TASK BRIEF: Pictures excluded, reproduce exactly the lines below from the one with "You are a GUI" through the one with "Open the RELEASE NOTES page", both included.
--- EXTRACTED MATERIAL ---
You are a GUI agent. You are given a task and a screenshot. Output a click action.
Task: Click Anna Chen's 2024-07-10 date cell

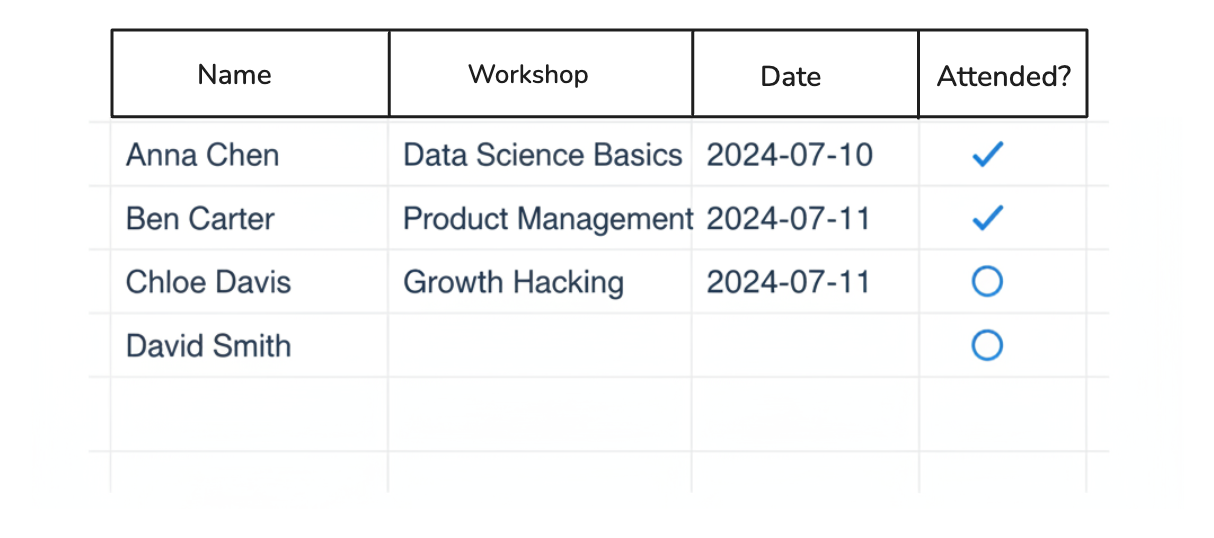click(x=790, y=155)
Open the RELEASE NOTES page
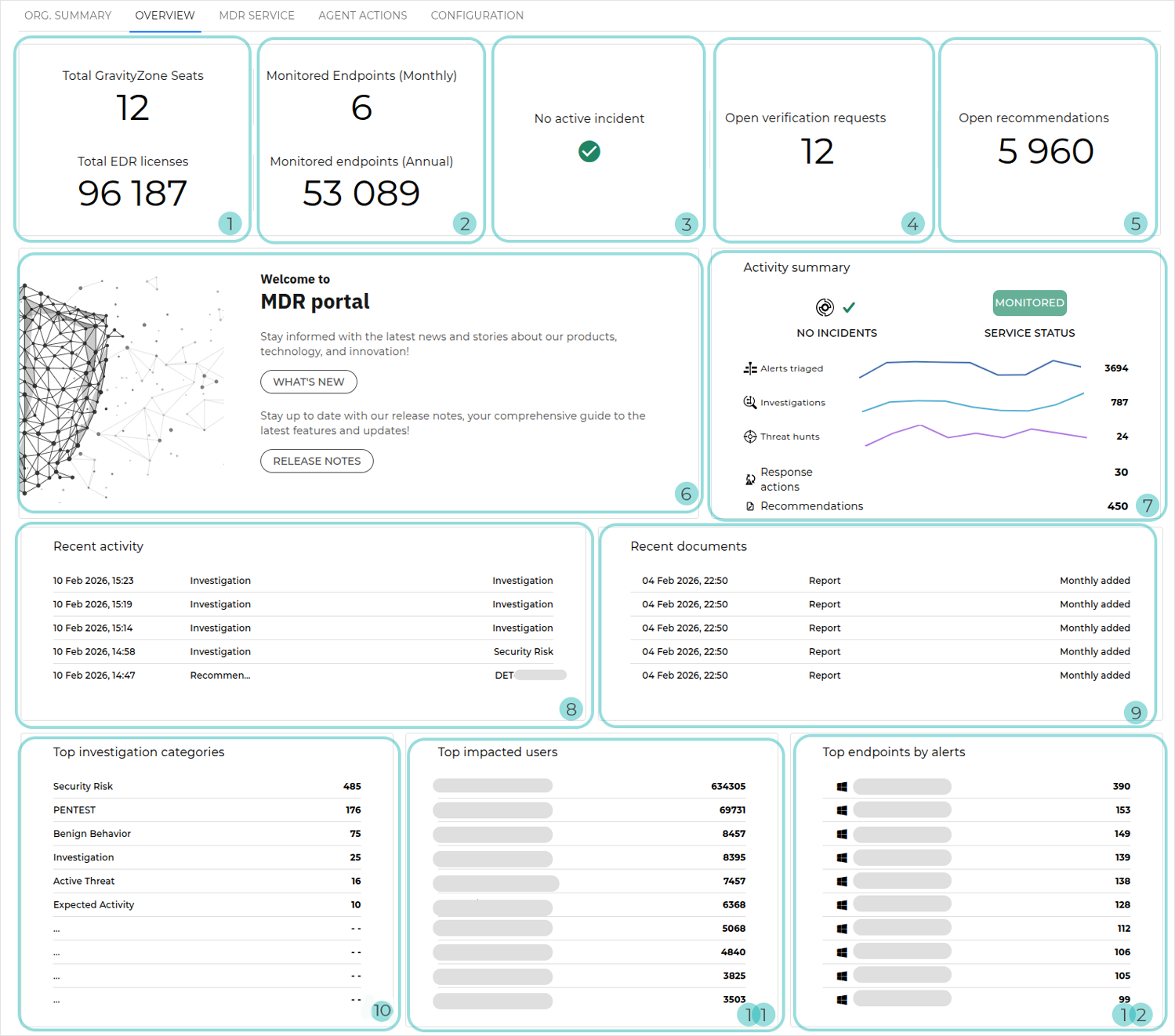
---
--- EXTRACTED MATERIAL ---
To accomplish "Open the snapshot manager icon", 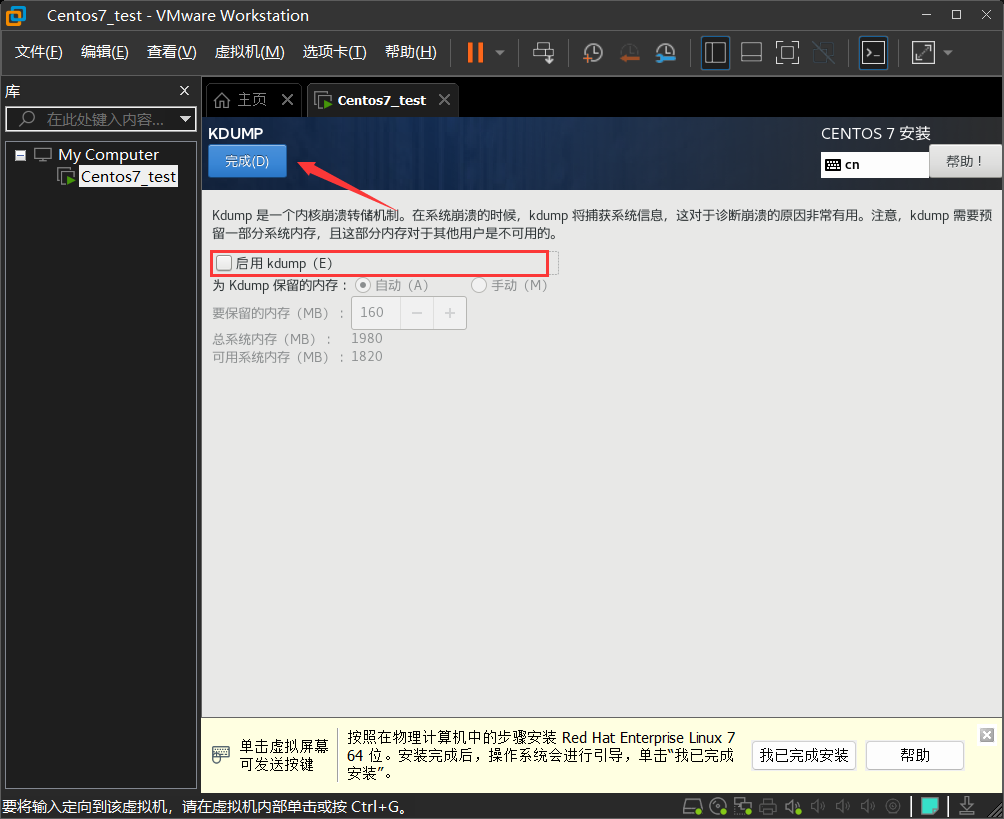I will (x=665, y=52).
---
YOUR SOLUTION:
You are a GUI agent. You are given a task and a screenshot. Output a click action.
Task: Click Anna Chen's 2024-07-10 date cell

click(x=790, y=155)
Open the RELEASE NOTES page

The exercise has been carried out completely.